Explanation: **Explanation:** The transmission of HIV occurs primarily through blood-to-blood contact, sexual intercourse, and vertical transmission (mother-to-child). **Why Option D is Correct:** The correct answer relies on understanding the risk of **iatrogenic transmission** in regions with high HIV prevalence and limited medical resources. In the 1980s and 90s (the context of this classic epidemiological question), Zaire (now the Democratic Republic of the Congo) had high rates of HIV. A patient hospitalized for **bleeding ulcers** would likely require blood transfusions or invasive procedures.

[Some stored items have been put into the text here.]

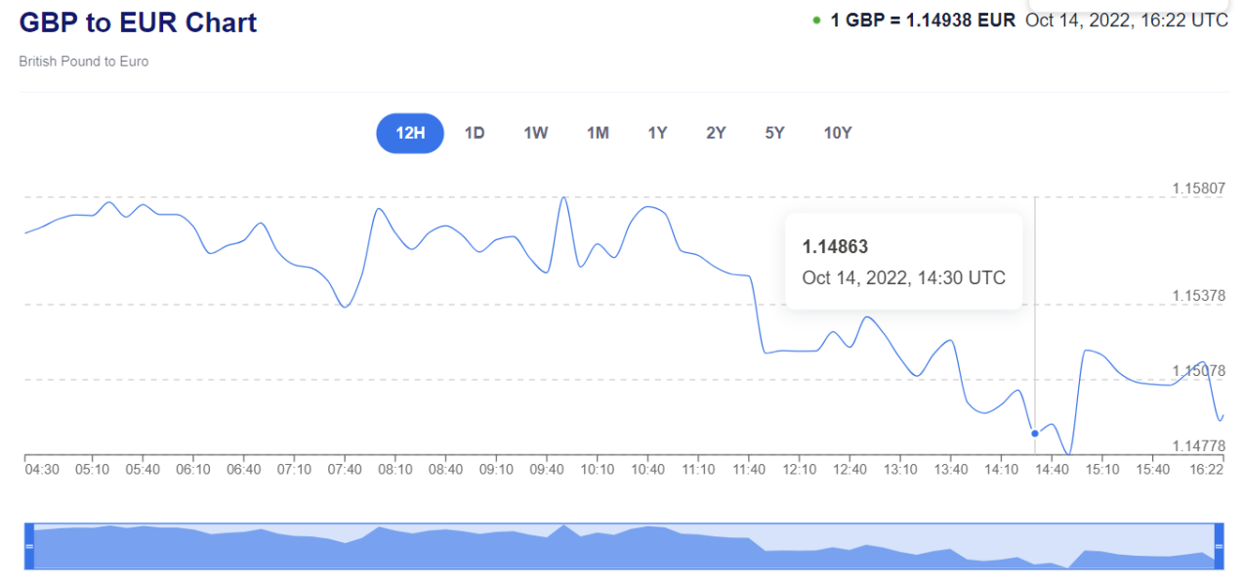This screenshot has height=586, width=1243.
Task: Click the 04:30 time axis label
Action: coord(42,470)
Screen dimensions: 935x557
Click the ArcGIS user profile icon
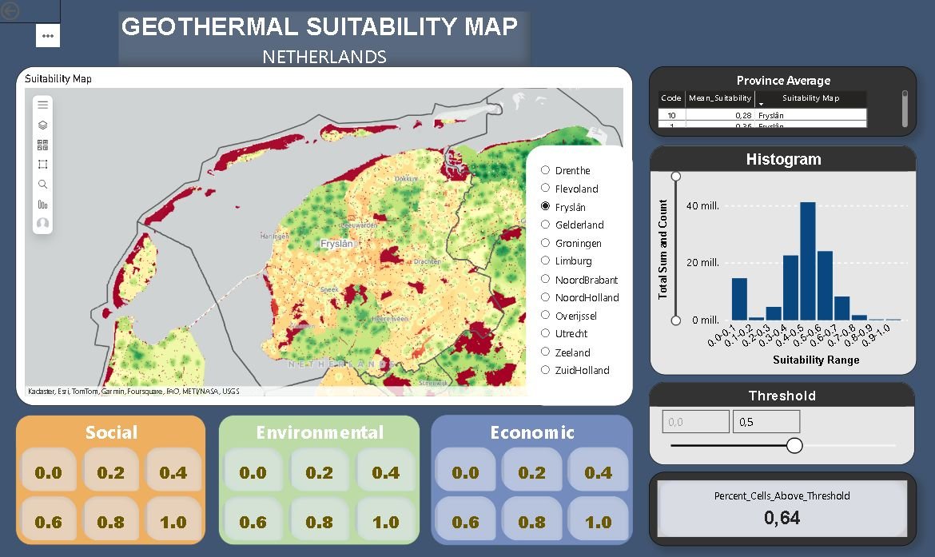43,224
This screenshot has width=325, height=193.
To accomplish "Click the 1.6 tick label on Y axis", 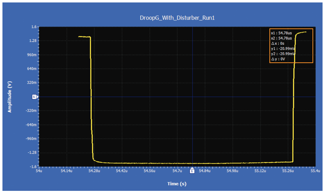I will 33,27.
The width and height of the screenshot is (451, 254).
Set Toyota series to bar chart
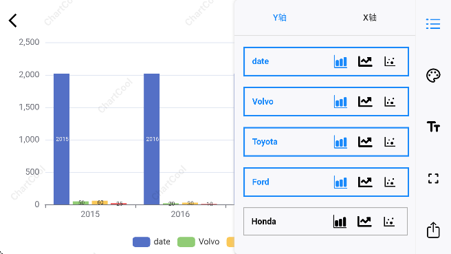(340, 142)
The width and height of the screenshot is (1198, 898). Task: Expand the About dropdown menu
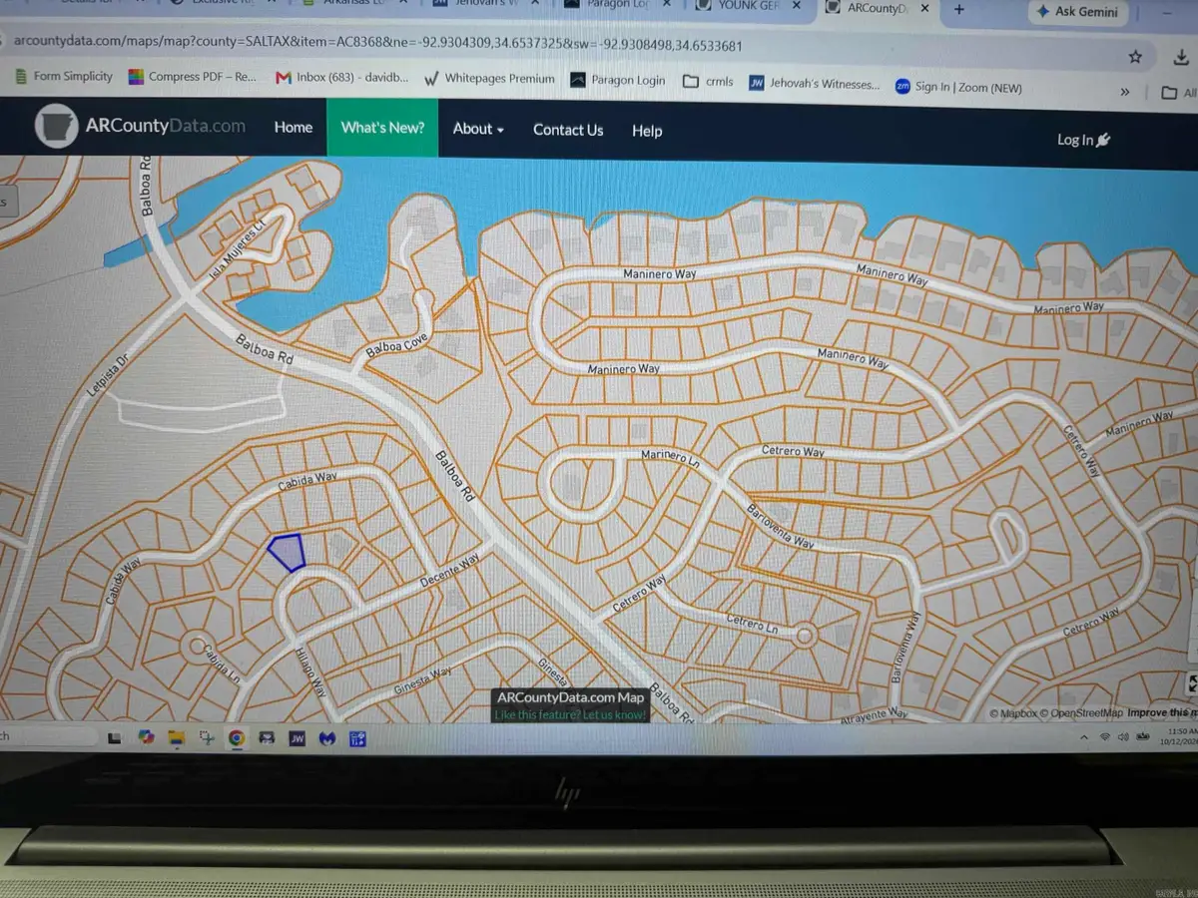tap(478, 129)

In such settings, the risk of infection is significantly elevated due to potentially unscreened blood products or the reuse of non-sterile medical equipment (needles/syringes). **Why Other Options are Incorrect:** * **Options A, B, and C:** These represent **casual, non-sexual, and non-parenteral contact**. HIV is not transmitted through respiratory droplets, sweat, saliva, or fomites. Living in the same household, working in the same factory, or interacting as a receptionist involves no exchange of infected body fluids. Extensive studies have confirmed that household members (who are not sexual partners) of HIV-positive individuals do not contract the virus through shared living spaces, utensils, or bathrooms. **High-Yield Clinical Pearls for NEET-PG:** * **Risk of Transmission:** The risk of HIV transmission via a single transfusion of screened blood is <1 in 1.5 million, but the risk from a single unit of **infected** blood is approximately **90-95%**. * **Needlestick Injury:** The average risk of HIV transmission after a percutaneous exposure to HIV-infected blood is **0.3%** (compared to 3% for HCV and 30% for HBV in non-immune individuals). * **Post-Exposure Prophylaxis (PEP):** Must be started within **72 hours** (ideally within 2 hours) and continued for 28 days. The current preferred regimen is TLD (Tenofovir + Lamivudine + Dolutegravir).